═════ The data ═════

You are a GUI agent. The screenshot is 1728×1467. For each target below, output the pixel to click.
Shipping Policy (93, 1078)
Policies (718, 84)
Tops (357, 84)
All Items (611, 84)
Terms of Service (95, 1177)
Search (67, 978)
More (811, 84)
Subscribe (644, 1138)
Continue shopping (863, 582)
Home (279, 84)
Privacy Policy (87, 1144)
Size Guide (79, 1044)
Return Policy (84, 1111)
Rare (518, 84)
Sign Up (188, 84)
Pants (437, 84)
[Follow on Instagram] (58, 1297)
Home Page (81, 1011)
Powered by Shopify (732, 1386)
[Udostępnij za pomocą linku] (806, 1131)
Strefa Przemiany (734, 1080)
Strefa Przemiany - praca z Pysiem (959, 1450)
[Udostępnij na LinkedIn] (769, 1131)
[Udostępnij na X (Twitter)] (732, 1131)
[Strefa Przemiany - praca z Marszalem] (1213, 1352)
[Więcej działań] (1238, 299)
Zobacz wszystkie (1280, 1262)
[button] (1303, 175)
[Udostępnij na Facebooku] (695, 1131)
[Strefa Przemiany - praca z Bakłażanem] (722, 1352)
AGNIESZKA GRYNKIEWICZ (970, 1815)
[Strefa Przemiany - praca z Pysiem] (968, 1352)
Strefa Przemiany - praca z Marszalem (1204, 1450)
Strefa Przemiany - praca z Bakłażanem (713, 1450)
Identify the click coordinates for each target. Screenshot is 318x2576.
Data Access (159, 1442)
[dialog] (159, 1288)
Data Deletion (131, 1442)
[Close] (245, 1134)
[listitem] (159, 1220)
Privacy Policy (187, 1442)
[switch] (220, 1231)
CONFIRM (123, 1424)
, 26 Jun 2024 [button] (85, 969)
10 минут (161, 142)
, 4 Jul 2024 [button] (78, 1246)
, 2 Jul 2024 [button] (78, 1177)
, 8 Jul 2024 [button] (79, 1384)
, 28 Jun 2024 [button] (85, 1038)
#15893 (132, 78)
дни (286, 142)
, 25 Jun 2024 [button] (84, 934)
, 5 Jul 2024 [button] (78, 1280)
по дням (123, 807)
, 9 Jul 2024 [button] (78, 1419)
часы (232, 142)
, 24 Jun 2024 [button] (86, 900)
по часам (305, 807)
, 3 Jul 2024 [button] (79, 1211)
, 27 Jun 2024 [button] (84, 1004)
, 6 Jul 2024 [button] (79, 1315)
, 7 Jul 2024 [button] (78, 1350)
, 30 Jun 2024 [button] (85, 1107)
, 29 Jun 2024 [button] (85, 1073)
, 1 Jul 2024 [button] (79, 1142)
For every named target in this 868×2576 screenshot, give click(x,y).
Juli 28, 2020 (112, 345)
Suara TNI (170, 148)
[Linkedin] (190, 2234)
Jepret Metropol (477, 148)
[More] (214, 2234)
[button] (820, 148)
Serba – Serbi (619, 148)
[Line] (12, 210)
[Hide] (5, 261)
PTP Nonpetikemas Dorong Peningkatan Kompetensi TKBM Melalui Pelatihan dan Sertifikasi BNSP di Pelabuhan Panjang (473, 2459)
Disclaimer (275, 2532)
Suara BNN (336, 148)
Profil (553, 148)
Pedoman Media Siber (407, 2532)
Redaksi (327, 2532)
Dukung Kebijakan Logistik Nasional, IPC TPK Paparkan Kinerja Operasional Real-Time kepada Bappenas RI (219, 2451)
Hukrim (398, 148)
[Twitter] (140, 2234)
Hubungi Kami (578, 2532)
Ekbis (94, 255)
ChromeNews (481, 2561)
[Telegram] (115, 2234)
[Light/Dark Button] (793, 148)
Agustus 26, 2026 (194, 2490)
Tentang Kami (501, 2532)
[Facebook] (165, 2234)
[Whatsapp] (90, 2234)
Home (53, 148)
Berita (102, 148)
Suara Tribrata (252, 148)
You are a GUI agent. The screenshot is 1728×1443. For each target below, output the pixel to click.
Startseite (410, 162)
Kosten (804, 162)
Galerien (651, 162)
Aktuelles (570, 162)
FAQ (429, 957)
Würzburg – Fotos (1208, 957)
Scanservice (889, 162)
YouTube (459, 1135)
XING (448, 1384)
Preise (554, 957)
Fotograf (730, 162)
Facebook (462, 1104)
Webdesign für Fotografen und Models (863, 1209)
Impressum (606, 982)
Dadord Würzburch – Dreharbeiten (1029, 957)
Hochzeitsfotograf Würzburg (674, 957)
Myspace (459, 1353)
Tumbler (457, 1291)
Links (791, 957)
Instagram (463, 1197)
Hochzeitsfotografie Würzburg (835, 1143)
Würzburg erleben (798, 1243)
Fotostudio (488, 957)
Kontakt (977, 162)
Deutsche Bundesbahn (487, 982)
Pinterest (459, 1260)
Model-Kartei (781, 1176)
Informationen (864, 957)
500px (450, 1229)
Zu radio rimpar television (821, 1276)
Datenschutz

═════

Your task: From the records above, copy out the line with "Pedoman Media Siber (407, 2532)", the line with "Agustus 26, 2026 (194, 2490)", and every line between them, word for word.

Result of the task:
Pedoman Media Siber (407, 2532)
Redaksi (327, 2532)
Dukung Kebijakan Logistik Nasional, IPC TPK Paparkan Kinerja Operasional Real-Time kepada Bappenas RI (219, 2451)
Hukrim (398, 148)
[Twitter] (140, 2234)
Hubungi Kami (578, 2532)
Ekbis (94, 255)
ChromeNews (481, 2561)
[Telegram] (115, 2234)
[Light/Dark Button] (793, 148)
Agustus 26, 2026 (194, 2490)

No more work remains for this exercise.